I’ve been interning at Zilliqa this summer, and I’ve been working on some cool things I’d like to share!
I’ve been working on PDT — the Persistence Data Transformer. Zilliqa has a lot of data on the blockchain, stored as key/value stores in some S3 buckets. This is called “persistence” and has a record of basically everything that has happened on chain. We can’t really query this data to get anything useful out of it, but we’d like to be able to do that! Getting useful statistics like transaction throughput, keep track of events and token transfers, ask questions like “who owns this NFT” or “what volume has this account traded” and other things both users and developers might want to know.
To make this happen we have to:
-
Download the persistence data
-
Transform it so it works with our database providers (BigQuery and Postgres)
-
Load it into the database
-
Extract some useful information out of it.
It’s not quite that easy though. Persistence archives are really big. Obviously. And each one of these steps involves sending things over the network; networks can fail or reconnect and it would be really annoying if we had to restart from the beginning every time. So we’ve built each of these things (extract, transform, load) to be incremental — if the program crashes or we lose connection, we can start where we left off.
Another consequence of having our work being network-bound is that we’ll be waiting for the network a lot. So we want everything to run concurrently so our cpu can get used while we’re waiting for the network.
My work was mostly working on steps 3 and 4, with a bit of 2. When i joined, we already had (1) working, and we had an implementation that imported everything into BigQuery courtesy of Richard Watts of the CTO.
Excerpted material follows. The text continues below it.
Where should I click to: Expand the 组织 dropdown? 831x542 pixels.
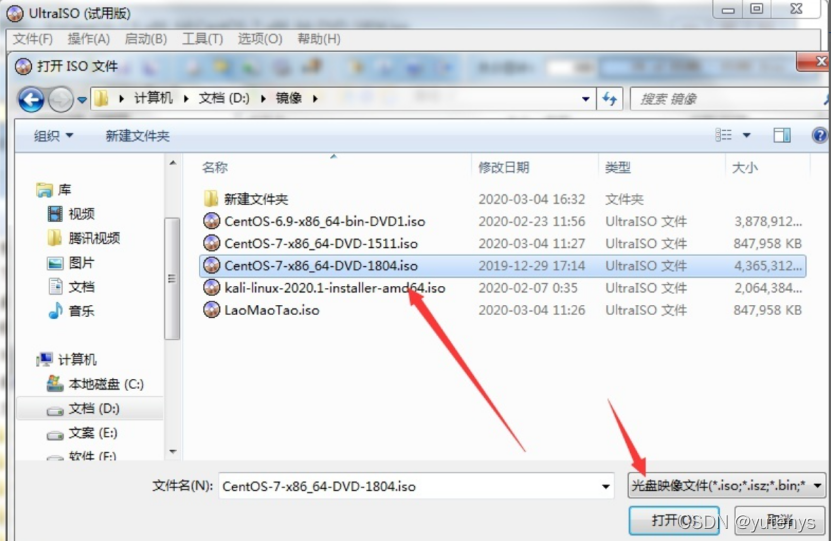pyautogui.click(x=54, y=136)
Let’s go over how it works!
- Spin up N “threads” (really
tokio
tasks, but for our purposes they’re threads.) - As each thread:
- Find the starting point for my next batch of blocks
- Collect the microblocks and the associated transactions into their own vectors
- Take each vector, split it up so that our requests don’t trip bigquery’s size limit
- Serialize into json and send it to BigQuery
- Tell BigQuery we’ve imported this batch of blocks
- Repeat!
We’ll get much more into Rust concurrency stuff later… because it’s a joy to work with. Here we forget about most of it and just focus on making sure our threads don’t step on each other’s toes. We do this by pre-assigning them which ranges they’ll work on.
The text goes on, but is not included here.